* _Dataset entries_
....................
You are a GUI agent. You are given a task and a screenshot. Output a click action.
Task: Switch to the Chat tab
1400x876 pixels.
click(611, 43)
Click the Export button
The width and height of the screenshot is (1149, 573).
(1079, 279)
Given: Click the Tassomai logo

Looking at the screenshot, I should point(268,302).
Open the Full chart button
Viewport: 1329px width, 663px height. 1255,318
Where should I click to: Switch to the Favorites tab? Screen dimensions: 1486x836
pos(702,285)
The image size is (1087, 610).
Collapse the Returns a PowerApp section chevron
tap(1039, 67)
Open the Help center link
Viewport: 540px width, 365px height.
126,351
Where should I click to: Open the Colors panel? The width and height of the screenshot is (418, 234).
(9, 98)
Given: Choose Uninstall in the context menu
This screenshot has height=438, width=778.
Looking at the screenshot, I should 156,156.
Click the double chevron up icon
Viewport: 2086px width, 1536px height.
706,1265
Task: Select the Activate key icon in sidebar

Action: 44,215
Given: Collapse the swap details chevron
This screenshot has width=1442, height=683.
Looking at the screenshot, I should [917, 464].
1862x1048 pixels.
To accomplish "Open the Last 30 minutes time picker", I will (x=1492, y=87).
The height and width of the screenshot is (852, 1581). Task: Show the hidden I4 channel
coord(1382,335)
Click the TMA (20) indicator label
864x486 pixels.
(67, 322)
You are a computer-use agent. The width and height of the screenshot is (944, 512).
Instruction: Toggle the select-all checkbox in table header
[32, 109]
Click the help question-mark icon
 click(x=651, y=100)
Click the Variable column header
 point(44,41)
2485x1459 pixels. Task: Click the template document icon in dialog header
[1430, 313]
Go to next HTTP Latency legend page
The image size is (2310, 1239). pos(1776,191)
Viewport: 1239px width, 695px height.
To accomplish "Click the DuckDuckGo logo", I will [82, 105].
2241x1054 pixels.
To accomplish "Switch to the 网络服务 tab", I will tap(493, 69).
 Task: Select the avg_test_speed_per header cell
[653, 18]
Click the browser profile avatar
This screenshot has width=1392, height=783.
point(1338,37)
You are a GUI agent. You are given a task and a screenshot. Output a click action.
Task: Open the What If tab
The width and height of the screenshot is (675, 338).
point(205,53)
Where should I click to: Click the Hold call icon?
....................
* _Exercise_
Reproduce without change every line of the entries above, from the one containing "The width and height of the screenshot is (675, 338)." through the last.

* _Answer box_
The width and height of the screenshot is (675, 338).
point(205,53)
Where should I click to: Click the Hold call icon?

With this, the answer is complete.